#### Listed entries

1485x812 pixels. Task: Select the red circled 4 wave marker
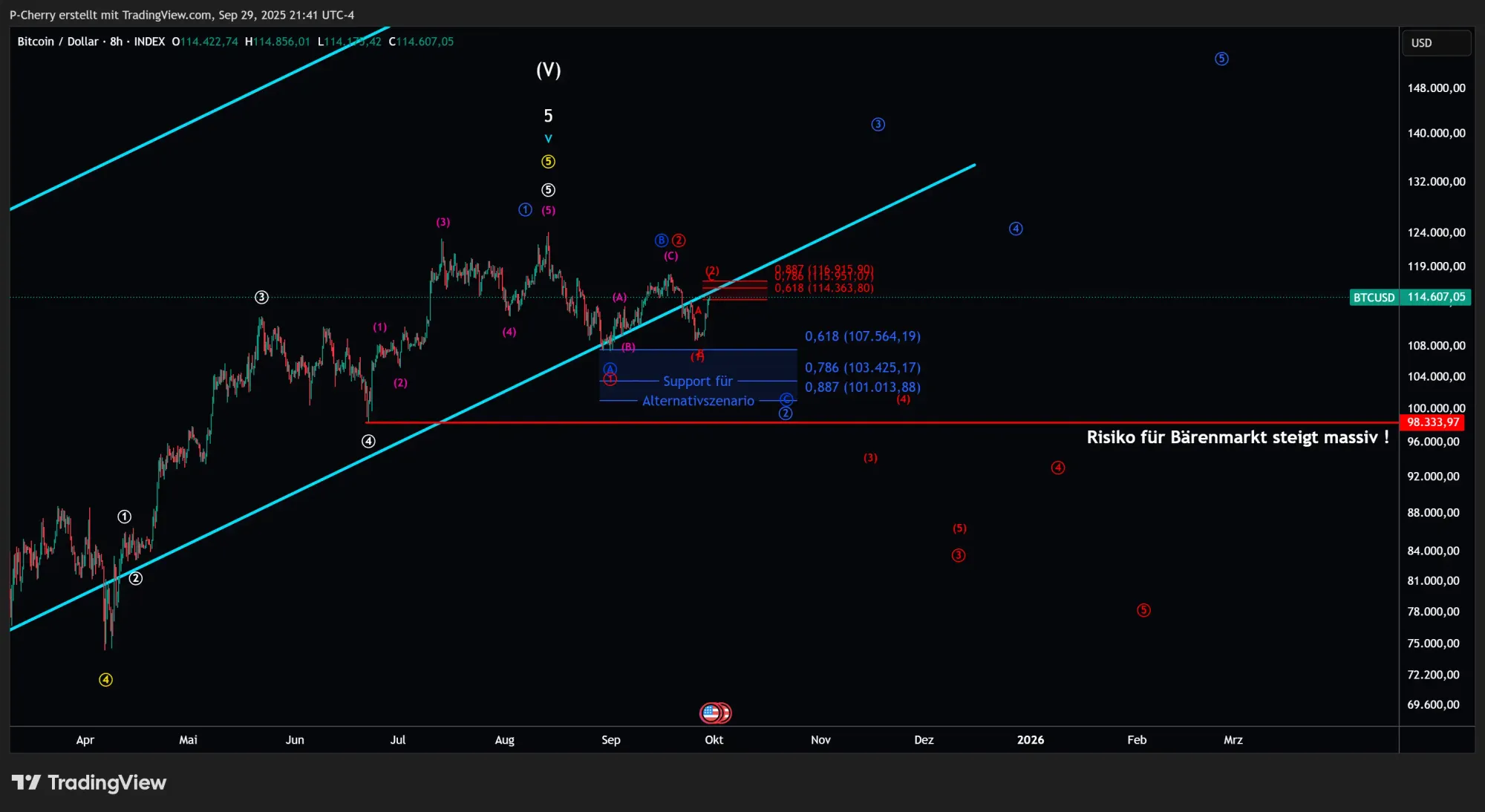pos(1058,468)
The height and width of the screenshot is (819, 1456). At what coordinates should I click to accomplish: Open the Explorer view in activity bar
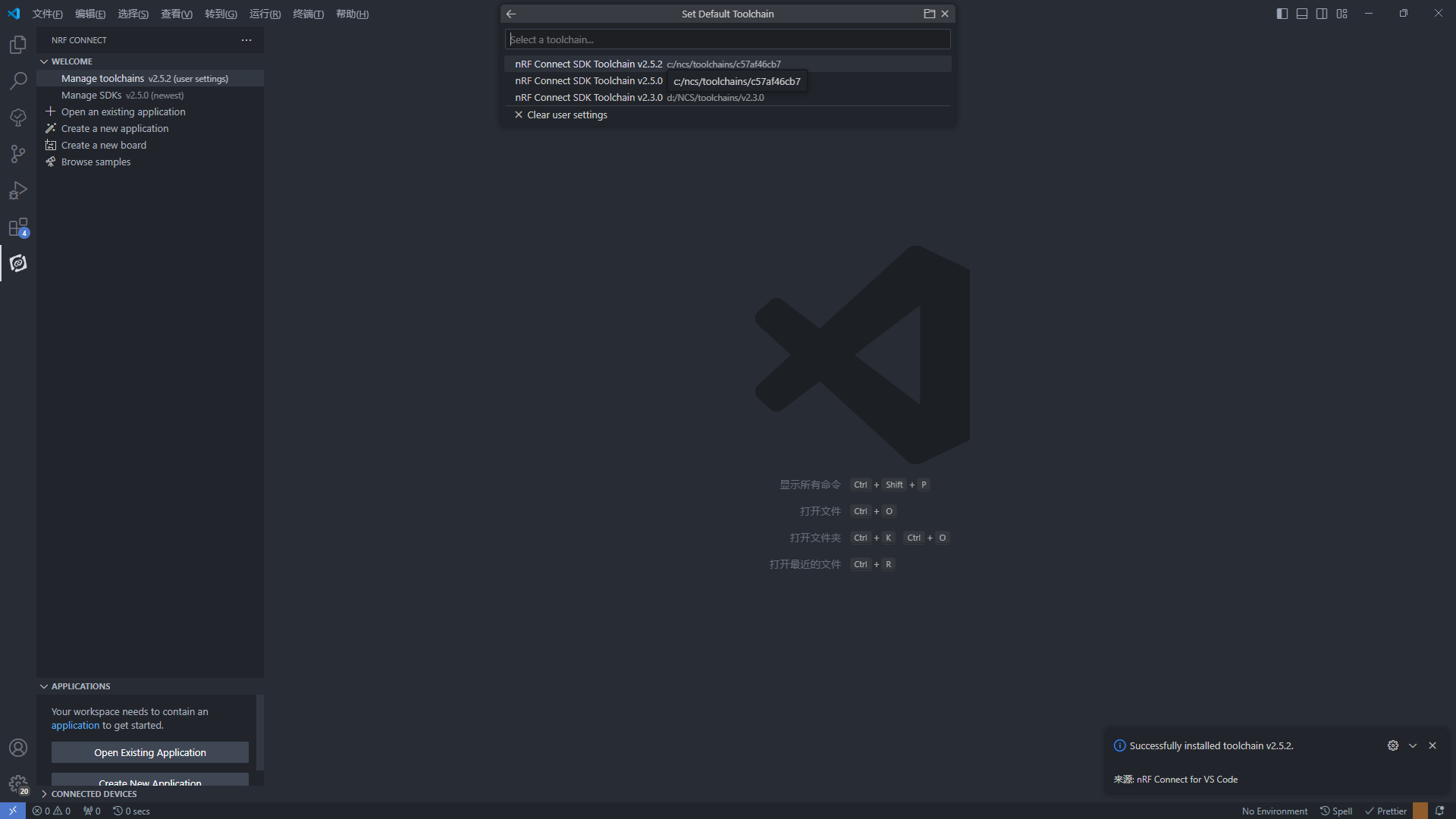point(18,45)
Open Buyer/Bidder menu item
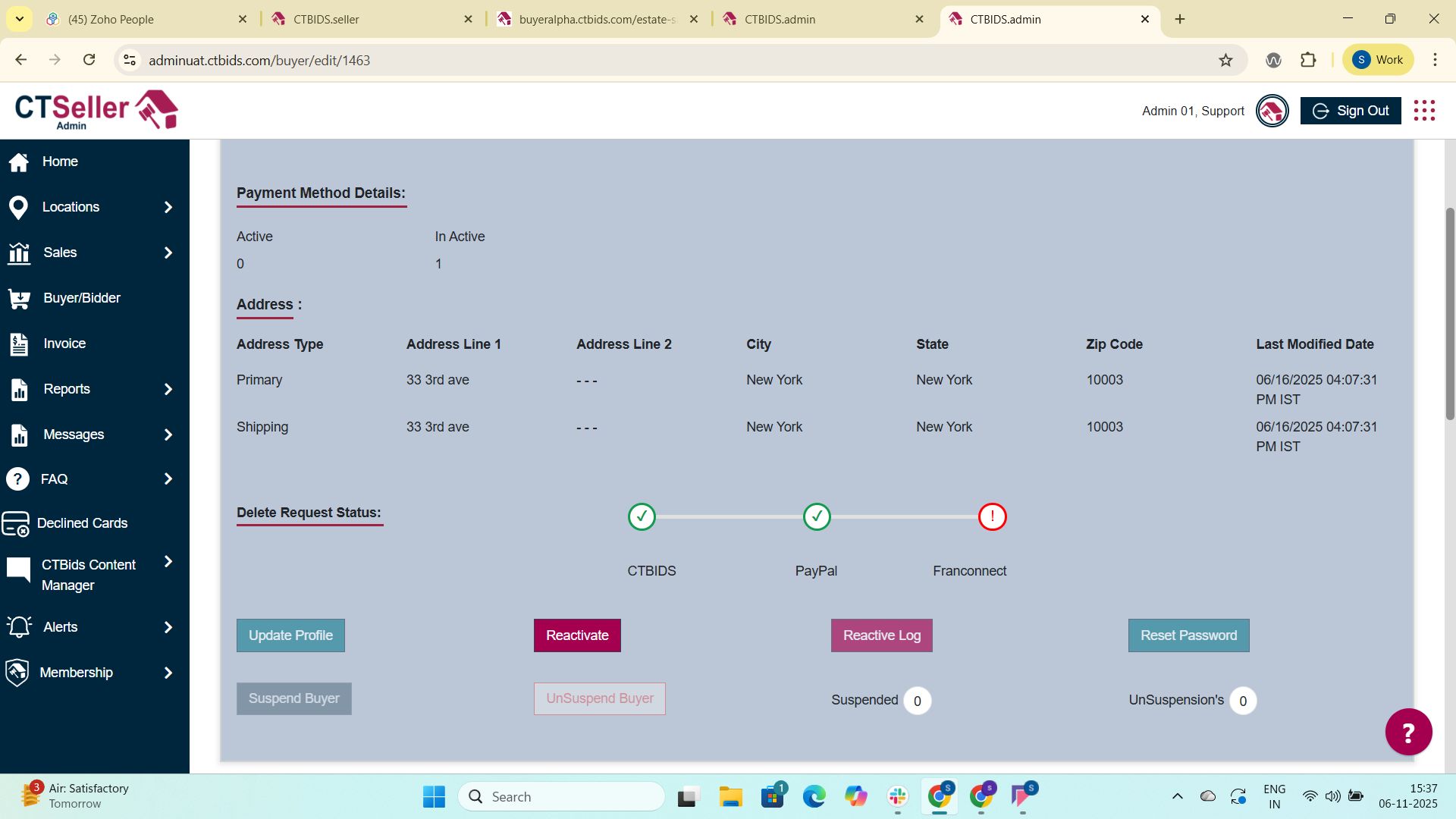The width and height of the screenshot is (1456, 819). click(x=82, y=298)
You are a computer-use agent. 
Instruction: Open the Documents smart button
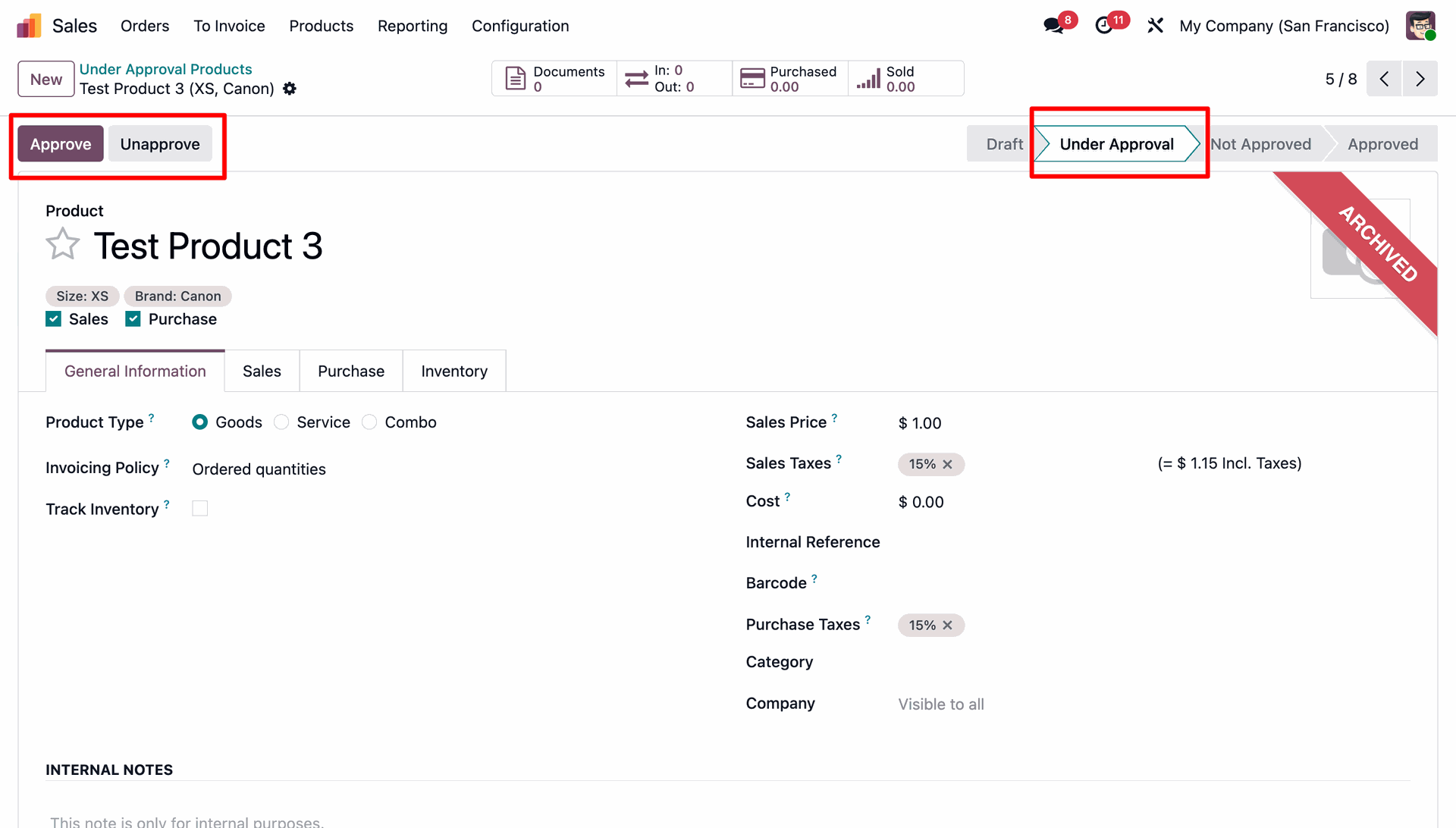pos(554,79)
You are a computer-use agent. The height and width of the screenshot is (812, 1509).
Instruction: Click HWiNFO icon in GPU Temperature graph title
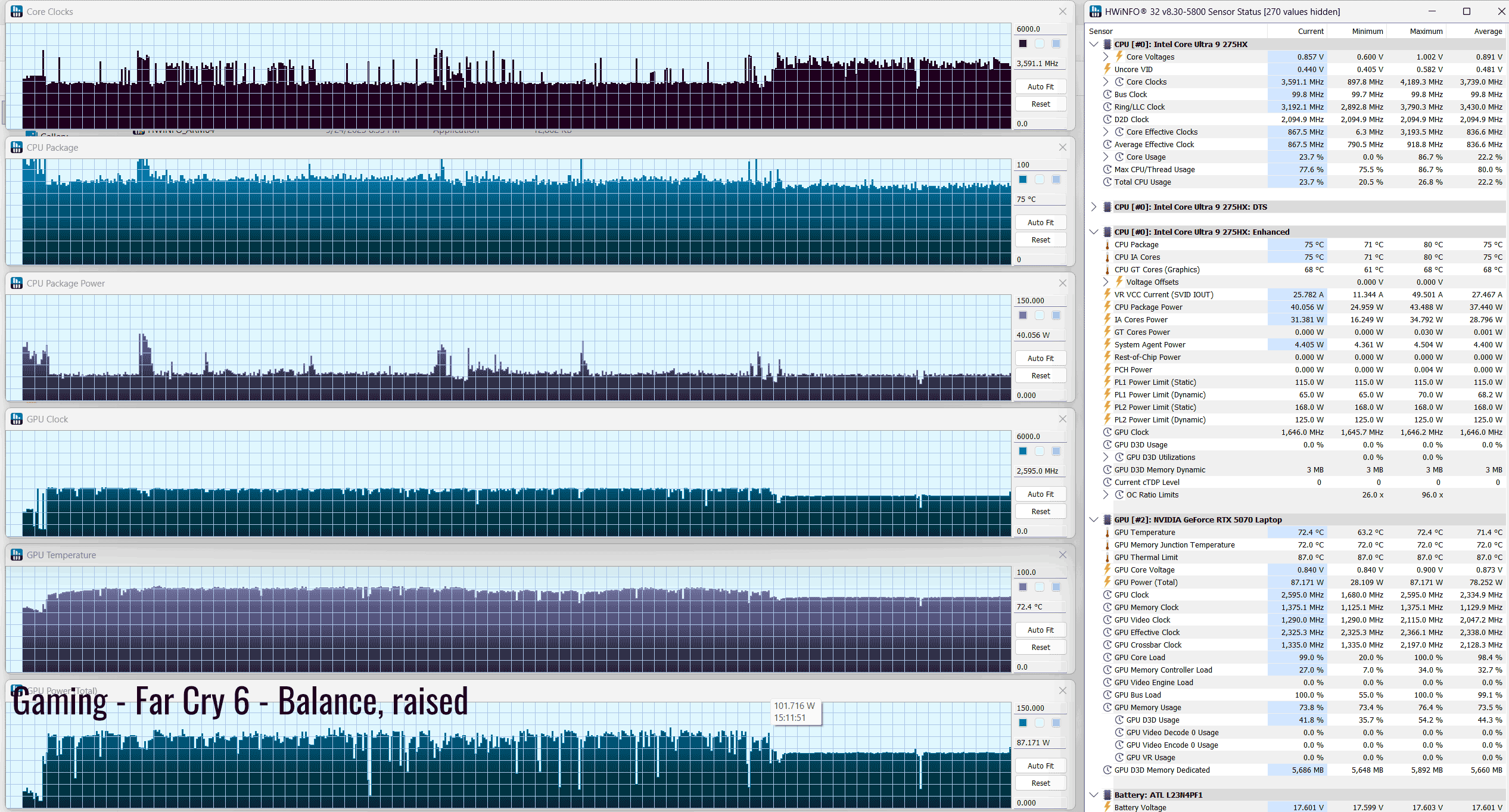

########

Starting from the records above, copy each line where the string "computer" is found.

You are a computer-use agent. 
You are a computer-use agent. The height and width of the screenshot is (812, 1509).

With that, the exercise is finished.